![Squash Cheddar Casserole Recipe](https://reciperenaissance.xyz/wordpress/wp-content/uploads/2016/09/squash-cheddar-casserole-blog-900px-150dpi-1987-600x400.jpg)
Squash Cheddar Casserole Recipe
Here’s a squash cheddar casserole recipe I adapted from a dish my mother has been making since 1980. The original version called for six tablespoons of butter and a sleeve of Ritz crackers, crushed. For my version, I cut the amount of butter and salt in half, and used a cup of breadcrumbs instead of the crackers, resulting in a significant reduction in calories without any loss of flavor. The texture of this casserole is somewhat similar to a soufflé, but thicker and not as light and airy.

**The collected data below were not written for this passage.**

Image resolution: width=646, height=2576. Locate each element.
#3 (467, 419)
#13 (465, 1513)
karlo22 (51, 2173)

Either yellow squash or zucchini can be used in this recipe. Zucchini was used in the dish photographed for this article.
![Squash Cheddar Casserole Recipe](https://reciperenaissance.xyz/wordpress/wp-content/uploads/2016/09/squash-cheddar-casserole-blog-900px-150dpi-1987.jpg)
Squash Cheddar Casserole
Ingredients
- 5 to 6 medium squash about 2 ½ pounds resulting in 2 cups cooked and drained
- 3 Tablespoons unsalted butter
- 2 eggs lightly beaten
- ½ teaspoon salt
- ½ teaspoon pepper
- 1 cup chopped onion
- 1 cup shredded cheddar cheese sharp, extra-sharp, mild, cook's preference
- 1 cup evaporated milk
- 1 cup bread crumbs
Instructions
- Cut up and steam the squash with salted water until tender and easily pierced with a fork, about 20 - 25 minutes.
- Mash the cooked squash and place it in a colander to cool and drain for 20 - 30 minutes.
- Preheat the oven to 375ºF.
- Place the chopped onions in a microwave-safe bowl, cover with plastic wrap and microwave for two minutes on high to steam and soften.
- Combine all ingredients and place in a baking dish.
- Bake for 40 minutes or until the dish browns around the edge.
- Let cool for 5 to 10 minutes before serving.